The big armored brute's specific attention to that detail makes me want to put a fist through the impenetrable wall.

I march to the smaller archway with the liquid-glass curtain. The curtain parts at my approach. Like it was waiting for me.

"Oh, you polite little nightmare," I breathe at the ship and step through.

The space beyond is small. A private alcove, unmistakably.

Against the far wall, a low basin set into a pedestal contains a slow-swirling clear liquid that only partially resembles water.

Beside it, a wall-mounted tray holds a row of small implements unfamiliar to me, sleek and obsidian-handled.

A single round disc in the wall above the basin catches my reflection back at me, softened and flattering, the ship's version of a mirror.

Sealed obsidian everywhere else. Smooth walls, smooth floor, smooth ceiling. An alien bathroom, as private and as trapped as the rest of this place.

"Naturally," I snarl, turning on my heel and marching back through the curtain.

The reclamation alcove is next. I pause at the archway and frown at it.

It gives off a pale mist, ionized cleansing agents, and floral antiseptic.

The sunken chamber shimmers under the domed ceiling where gentle jets of warm vapor and sonic mist are already cycling in deliberate arcs across empty air, waiting to scrub the grime from a body yet to arrive. Waiting for mine.

The sight of it stops me cold.

That is where he wants me. Under warm, inviting, floral-smelling water, stripping the grease of my life off my skin and handing me back to him washed and compliant.

Over my dead body. I snap back from the archway and keep moving.

The ceiling is the only surface left. I tilt my head back.

My heart sinks. It arches high above me, beyond any reach a body my size could manage without a tool I lack, and the seams I can make out up there are purely decorative, part of the ribbing.

A sealed architectural flourish. If a maintenance shaft exists above this room, its entry lies somewhere else in the ship.

"Okay," I whisper, turning one more full circle. My voice is shaking now. I hate that it is shaking. "Okay, okay, okay. You're smarter than this. Think. Think."

I go to the bed.

I drop to my knees beside it and run my fingertips under the lip.

The obsidian runs as a single molded piece, fusing directly into the floor.

There is no space underneath. Checking the edges and the join at the wall, I probe the bio-mat layer on top with my fingernail to see if it peels, if there lies a seam in the underside, if there is anything. Nothing.

I sit back on my heels.

The bite of panic I have been shoving down my whole life is creeping up my tight throat, demanding release.

I suppress it entirely. I have survived worse places than this.
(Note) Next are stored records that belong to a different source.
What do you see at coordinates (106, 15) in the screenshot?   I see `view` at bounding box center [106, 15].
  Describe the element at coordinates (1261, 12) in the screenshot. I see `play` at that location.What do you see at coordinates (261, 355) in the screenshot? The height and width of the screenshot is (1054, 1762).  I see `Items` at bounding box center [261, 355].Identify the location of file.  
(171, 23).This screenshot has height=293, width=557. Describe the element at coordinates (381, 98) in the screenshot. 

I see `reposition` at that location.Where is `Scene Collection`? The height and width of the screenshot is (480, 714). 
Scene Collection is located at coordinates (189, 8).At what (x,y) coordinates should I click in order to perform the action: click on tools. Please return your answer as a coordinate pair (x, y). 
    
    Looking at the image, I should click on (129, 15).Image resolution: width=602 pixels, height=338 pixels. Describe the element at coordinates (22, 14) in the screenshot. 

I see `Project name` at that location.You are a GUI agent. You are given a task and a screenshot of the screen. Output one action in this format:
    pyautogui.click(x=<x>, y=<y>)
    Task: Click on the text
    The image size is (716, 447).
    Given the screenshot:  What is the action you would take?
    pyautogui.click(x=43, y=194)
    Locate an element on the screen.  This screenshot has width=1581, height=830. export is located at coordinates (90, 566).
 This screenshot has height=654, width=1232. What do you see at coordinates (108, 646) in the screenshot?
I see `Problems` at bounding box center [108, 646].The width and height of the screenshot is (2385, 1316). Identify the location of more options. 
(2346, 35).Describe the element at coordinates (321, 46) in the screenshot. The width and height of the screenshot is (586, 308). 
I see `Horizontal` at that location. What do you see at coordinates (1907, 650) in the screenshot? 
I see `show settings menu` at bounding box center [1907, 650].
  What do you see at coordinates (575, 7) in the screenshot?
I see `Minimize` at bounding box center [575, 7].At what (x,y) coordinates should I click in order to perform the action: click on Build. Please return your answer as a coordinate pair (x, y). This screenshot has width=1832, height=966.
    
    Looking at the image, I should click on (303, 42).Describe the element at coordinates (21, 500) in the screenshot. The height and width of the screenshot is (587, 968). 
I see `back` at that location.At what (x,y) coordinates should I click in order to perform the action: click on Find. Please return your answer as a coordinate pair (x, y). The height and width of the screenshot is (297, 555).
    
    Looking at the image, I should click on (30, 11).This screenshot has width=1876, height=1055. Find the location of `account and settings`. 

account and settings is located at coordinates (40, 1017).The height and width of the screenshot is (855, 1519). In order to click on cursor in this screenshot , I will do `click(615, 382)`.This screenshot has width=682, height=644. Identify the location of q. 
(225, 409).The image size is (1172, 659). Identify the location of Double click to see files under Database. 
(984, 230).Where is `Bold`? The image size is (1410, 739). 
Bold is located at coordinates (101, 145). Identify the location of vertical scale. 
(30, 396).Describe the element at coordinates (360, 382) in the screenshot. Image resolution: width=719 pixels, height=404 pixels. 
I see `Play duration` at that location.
I have been locked in the freight hold of the Kestrel with three dead men and a cooling plasma leak, and I got out of that, and I got out of the labor broker’s office on Halvek Four at seventeen with a split lip and a chit I was never meant to have, and I got out, and I got out, and I will get out.

Except there is a mark on my chest.

An interlocking, geometric mark that sits right over a scar I earned the hard way at twenty-one, and every time my heart beats, the mark twitches with it, a warm pull under my skin that says we are in rhythm, you and me, we are in rhythm now, whether you agreed to it or not.

I claw at the neck of the tunic and yank it down enough to look.

The lines of the glyph are thinner than they felt when they were burning into me.

Almost delicate. A tight cluster of angular strokes folding into each other like a lock, or a knot, or a cage, and within the cluster, no bigger than the pad of my thumb, a tiny beaming focus of violet ticks frequently on a beat that is exactly, exactly, the beat of my heart.

Two beats. Because of course there are two.